Of the ones included that I've heard, I'd only recommend The Fearmonger and The Marian Conspiracy. So you could go to Big Finish directly and pay $6 for those instead of $12.50 for those plus a bunch of weak to mediocre audios.

Lottery of Babylon
Apr 25, 2012

STRAIGHT TROPIN'

Wheat Loaf posted:

Chibnall wrote "Cyberwoman" but I understand some people don't hold that against him.

He also wrote the Silurian two-parter and The Power of Three. The high point of his Doctor Who writing career is 42, in the sense that unlike his complete flops it has merely been forgotten.

Whithouse seems okay though.

Stabbatical
Sep 15, 2011

Wheat Loaf posted:

I wonder if it's a sort of JNT situation where Moffat has to stay because the BBC will can the thing if he goes. I mean, he's not just Steven Moffat any more - he's Primetime Emmy AwardTM winning screenwriter Steven Moffat now.

I'd be surprised if it was. Isn't it BBC Worldwide's biggest property? The amount of Doctor Who merchandise alone would compel them to keep it going, plus they don't have Top Gear to fall back on for a while. The main Beeb keeps doing specialised indents and stuff for the show. The Doctor featured semi-heavily in the BBC One Christmas campaign this year.

Wheat Loaf
Feb 13, 2012

by FactsAreUseless
I believe Doctor Who and Sherlock (:tinfoil:) have been their two most lucrative exports in the past five years, though Top Gear was their most successful by some distance.

Astroman
Apr 8, 2001


Mortanis posted:

What sort of poo poo must be going on behind the scenes for every actor to bail after their initial enthusiasm for the role? Doubly so now for Capaldi, who basically lived his whole life waiting for the moment? It can't just be the budget stuff. There's got to be some sort of more messed up thing going on that's sapping the will of the actors to continue.

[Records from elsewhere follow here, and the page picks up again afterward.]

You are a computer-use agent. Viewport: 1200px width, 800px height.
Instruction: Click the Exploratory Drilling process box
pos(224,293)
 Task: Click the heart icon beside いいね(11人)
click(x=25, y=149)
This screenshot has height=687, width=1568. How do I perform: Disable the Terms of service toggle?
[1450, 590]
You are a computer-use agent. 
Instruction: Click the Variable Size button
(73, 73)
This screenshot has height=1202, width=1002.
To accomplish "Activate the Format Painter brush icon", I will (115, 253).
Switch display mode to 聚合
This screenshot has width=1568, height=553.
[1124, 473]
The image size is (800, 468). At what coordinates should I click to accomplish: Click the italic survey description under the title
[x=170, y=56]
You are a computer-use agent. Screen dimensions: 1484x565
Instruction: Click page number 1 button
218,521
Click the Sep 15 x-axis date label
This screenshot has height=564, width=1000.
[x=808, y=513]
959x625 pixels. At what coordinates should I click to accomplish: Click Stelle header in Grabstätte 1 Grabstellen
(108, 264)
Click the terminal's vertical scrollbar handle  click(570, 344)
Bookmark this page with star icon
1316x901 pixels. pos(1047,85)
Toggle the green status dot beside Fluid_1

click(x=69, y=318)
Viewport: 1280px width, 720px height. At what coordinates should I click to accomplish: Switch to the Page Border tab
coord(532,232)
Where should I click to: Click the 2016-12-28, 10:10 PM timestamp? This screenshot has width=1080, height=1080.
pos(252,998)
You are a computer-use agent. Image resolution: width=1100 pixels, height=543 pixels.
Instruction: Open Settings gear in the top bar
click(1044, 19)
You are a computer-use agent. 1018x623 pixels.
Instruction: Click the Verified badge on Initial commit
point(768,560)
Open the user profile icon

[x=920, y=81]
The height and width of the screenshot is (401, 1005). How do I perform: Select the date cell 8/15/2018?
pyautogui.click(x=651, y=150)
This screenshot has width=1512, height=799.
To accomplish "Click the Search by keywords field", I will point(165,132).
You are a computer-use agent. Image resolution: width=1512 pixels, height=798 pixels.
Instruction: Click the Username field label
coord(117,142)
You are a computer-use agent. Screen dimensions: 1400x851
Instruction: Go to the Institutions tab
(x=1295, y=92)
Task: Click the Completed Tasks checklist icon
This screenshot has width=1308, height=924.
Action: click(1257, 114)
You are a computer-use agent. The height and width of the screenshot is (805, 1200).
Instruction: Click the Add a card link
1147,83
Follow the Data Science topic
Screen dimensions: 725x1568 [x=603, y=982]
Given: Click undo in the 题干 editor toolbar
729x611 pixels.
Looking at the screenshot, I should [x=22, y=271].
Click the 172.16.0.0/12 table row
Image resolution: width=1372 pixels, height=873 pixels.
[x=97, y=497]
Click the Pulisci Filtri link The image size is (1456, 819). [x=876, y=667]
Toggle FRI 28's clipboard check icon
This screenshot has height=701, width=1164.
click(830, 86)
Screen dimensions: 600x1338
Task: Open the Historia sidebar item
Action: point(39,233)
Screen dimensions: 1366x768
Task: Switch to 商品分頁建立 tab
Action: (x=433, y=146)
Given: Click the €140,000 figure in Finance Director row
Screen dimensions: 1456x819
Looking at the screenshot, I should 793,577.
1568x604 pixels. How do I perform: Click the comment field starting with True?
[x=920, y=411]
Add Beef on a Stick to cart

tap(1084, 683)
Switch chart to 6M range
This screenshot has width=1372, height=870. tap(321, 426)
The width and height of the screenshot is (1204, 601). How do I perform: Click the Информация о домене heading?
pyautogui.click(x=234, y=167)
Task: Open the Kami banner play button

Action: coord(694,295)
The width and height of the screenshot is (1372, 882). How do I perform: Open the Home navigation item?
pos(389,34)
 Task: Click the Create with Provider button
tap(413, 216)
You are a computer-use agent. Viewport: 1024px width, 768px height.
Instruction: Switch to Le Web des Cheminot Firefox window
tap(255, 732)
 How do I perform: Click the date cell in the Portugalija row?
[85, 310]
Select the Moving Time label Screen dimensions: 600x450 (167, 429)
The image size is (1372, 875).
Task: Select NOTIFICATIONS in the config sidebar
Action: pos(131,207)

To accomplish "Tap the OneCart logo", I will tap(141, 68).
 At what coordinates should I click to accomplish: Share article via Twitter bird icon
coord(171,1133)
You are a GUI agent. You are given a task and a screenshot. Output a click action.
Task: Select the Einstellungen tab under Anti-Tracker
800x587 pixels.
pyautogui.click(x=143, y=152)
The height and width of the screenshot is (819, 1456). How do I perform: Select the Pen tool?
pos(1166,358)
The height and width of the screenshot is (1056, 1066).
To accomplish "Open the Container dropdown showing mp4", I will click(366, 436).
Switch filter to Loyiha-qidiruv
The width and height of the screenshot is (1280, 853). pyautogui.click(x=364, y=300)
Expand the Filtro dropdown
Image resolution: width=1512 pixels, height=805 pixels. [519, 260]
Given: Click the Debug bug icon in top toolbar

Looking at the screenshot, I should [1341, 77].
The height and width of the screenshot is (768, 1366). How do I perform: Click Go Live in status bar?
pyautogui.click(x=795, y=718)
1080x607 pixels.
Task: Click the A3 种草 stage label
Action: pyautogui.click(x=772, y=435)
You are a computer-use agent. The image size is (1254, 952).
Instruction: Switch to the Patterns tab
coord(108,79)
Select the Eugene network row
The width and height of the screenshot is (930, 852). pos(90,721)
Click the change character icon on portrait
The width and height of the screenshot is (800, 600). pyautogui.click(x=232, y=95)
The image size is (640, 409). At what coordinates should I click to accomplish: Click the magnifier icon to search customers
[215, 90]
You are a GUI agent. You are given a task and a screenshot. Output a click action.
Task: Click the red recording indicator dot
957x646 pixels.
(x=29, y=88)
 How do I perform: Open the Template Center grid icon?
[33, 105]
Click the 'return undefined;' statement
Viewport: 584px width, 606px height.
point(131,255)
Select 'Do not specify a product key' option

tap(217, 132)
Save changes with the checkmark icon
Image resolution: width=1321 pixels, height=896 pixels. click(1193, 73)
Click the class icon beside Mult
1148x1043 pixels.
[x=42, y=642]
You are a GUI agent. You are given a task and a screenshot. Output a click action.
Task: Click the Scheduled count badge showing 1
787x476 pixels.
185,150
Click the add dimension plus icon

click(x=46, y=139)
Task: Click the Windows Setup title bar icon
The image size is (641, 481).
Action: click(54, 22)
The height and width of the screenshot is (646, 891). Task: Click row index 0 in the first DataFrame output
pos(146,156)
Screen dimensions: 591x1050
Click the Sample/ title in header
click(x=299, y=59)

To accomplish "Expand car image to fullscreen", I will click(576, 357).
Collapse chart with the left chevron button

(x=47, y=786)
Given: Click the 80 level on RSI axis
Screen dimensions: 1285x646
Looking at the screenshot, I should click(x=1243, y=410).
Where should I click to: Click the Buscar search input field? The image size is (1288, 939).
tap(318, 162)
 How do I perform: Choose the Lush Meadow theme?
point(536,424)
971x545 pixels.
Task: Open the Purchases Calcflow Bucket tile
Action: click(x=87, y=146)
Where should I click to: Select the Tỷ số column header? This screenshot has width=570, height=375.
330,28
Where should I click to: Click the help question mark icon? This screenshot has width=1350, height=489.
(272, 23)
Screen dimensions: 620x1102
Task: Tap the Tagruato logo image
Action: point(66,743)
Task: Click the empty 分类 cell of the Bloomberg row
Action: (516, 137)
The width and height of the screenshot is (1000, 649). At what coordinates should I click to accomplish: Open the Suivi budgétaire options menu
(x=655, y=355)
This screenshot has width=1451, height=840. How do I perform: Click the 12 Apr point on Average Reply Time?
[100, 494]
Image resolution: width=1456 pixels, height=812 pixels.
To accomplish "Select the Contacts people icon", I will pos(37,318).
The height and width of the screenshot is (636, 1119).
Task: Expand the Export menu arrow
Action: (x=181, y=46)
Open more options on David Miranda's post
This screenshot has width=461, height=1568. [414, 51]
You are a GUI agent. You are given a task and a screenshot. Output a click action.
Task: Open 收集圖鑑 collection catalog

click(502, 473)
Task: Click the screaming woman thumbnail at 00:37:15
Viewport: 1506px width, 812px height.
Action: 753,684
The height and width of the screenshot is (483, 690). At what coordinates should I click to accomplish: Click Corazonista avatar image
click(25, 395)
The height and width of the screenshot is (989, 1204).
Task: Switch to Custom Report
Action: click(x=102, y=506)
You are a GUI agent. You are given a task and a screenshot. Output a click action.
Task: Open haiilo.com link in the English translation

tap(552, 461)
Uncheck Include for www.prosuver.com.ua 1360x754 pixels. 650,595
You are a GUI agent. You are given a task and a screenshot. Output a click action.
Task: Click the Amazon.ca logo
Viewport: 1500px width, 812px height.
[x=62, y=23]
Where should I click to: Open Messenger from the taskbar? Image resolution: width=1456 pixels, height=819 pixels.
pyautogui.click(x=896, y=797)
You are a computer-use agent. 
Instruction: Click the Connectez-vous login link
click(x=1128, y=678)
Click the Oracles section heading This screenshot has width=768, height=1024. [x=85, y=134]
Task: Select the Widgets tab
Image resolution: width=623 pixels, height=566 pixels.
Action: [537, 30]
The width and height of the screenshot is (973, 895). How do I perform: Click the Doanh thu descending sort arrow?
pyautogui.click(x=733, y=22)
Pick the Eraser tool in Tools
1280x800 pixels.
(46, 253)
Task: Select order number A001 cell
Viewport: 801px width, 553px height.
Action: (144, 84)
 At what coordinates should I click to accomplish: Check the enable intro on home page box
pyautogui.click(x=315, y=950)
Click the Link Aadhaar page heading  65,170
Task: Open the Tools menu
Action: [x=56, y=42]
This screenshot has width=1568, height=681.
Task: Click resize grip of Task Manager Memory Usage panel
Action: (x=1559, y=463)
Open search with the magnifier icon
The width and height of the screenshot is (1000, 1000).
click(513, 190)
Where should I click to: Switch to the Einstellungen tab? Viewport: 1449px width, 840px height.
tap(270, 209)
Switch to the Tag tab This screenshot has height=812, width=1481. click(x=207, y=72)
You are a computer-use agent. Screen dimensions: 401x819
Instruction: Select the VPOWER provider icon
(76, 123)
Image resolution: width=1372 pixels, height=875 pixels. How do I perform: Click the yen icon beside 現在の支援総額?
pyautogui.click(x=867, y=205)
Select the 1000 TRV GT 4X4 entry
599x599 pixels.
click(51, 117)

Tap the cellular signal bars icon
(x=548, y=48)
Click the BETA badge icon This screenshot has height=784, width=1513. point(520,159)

Yeah, I hate to be dramatic, but it resigns me to the idea that we'll never have a Doctor for more than 3 seasons. If Tennant and Capaldi, childhood superfans, and Smith, who became an adult superfan, wouldn't stay beyond 3 seasons, nobody will. :(

IT sounds whiny, but think about it this way: most other genre shows or any show for that matter run 5 or so seasons, often with the same leads or whole cast. James Gandolfini never said "you know, I'm tired of playing Tony Soprano, 3 years is enough." Same with Jon Hamm on Mad Men, the casts of any of the 7 year Star Trek shows, Stargate, Walking Dead, etc. But for some reason Doctor Who is "3 and done." So we get one year for the actor to settle in, one year of "regular episodes" then a year of building towards the death. Kinda lame.

AndyElusive
Jan 7, 2007

Maybe Capaldi vocalizing his thoughts on leaving is just a natural thing for him since he understands, like we all do, that eventually 12 will regenerate. It's part of who The Doctor is. I honestly doubt (but maybe it's wishful thinking) that Series 10 is where it ends for Capaldi.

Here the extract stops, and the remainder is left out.